• **TEKS BACAAN**
++++++++++

Menurut Susi, Pasal 22 ayat (2) menekankan pada frasa "persidangan yang berikut" . Makna dari frasa ini, menurut dia, dijelaskan dalam Pasal 52 di Undang-Undang Nomor 12 Tahun 2011 Tentang Pembentukan Peraturan Perundang-Undangan.
Beleid ini direvisi lewat UU Nomor 13 Tahun 2022, namun Pasal 52 tidak mengalami perubahan sama sekali. Penjelasan dari Pasal 52 ini berbunyi:
"Yang dimaksud dengan “persidangan yang berikut” adalah masa sidang pertama DPR setelah Peraturan Pemerintah Pengganti Undang-Undang ditetapkan."
Menurut Susi, inilah penafsiran otentik dari pembentuk UU ini. Sehingga, Perpu Cipta Kerja mau tak mau harus dibahas di DPR pada masa sidang III.
"Tidak ada lagi yang lain," kata dia.
Jokowi meneken Perpu Cipta Kerja pada 30 Desember 2022. Kritikan terhadap ini langsung keluar sejak awal Perpu ini lahir. Presiden dinilai melakukan pelanggaran UUD 1945 karena tak memenuhi syarat untuk menerbitkan Perpu, yaitu kegentingan yang memaksa.
Pemerintah berkilah bahwa kegentingan memaksa yang membuat Perpu Cipta Kerja harus dikeluarkan adalah untuk menyelamatkan perekonomian Indonesia pada tahun 2023. Padahal sebelumnya Presiden Jokowi dan sejumlah menteri bidang perekonomian selalu menyatakan bahwa pertumbuhan perekonomian Indonesia pasca pandemi Covid-19 baik.

++++++++++

• **TUJUAN LATIHAN**
Salin dengan tepat seluruh bagian teks tentang Perpu Cipta Kerja, mulai dari "Jokowi meneken Perpu" hingga "pandemi Covid-19 baik.".

• **ENTRI SET DATA**

++++++++++

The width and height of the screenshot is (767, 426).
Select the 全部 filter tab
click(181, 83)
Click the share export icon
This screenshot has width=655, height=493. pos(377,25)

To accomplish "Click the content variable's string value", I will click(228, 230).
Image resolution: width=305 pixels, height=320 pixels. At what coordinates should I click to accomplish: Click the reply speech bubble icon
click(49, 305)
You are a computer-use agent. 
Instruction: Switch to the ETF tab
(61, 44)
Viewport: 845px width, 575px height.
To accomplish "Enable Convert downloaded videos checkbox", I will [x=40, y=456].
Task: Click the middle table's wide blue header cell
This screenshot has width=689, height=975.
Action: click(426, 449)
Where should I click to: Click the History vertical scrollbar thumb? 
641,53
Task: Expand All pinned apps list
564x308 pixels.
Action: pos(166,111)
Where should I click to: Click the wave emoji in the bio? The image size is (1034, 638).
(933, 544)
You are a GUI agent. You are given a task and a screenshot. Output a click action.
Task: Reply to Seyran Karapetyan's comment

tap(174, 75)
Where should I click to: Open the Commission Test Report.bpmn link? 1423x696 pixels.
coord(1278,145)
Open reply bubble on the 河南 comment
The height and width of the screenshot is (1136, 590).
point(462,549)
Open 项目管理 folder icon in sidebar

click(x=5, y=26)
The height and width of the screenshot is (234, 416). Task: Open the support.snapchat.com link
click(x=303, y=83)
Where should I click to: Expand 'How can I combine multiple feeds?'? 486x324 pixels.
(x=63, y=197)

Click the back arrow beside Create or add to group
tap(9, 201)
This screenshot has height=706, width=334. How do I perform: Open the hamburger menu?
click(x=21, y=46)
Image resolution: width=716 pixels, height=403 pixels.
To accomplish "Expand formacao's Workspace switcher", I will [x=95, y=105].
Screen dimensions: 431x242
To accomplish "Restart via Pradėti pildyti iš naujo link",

++++++++++

• **KOTAK JAWABAN**
Jokowi meneken Perpu Cipta Kerja pada 30 Desember 2022. Kritikan terhadap ini langsung keluar sejak awal Perpu ini lahir. Presiden dinilai melakukan pelanggaran UUD 1945 karena tak memenuhi syarat untuk menerbitkan Perpu, yaitu kegentingan yang memaksa.
Pemerintah berkilah bahwa kegentingan memaksa yang membuat Perpu Cipta Kerja harus dikeluarkan adalah untuk menyelamatkan perekonomian Indonesia pada tahun 2023. Padahal sebelumnya Presiden Jokowi dan sejumlah menteri bidang perekonomian selalu menyatakan bahwa pertumbuhan perekonomian Indonesia pasca pandemi Covid-19 baik.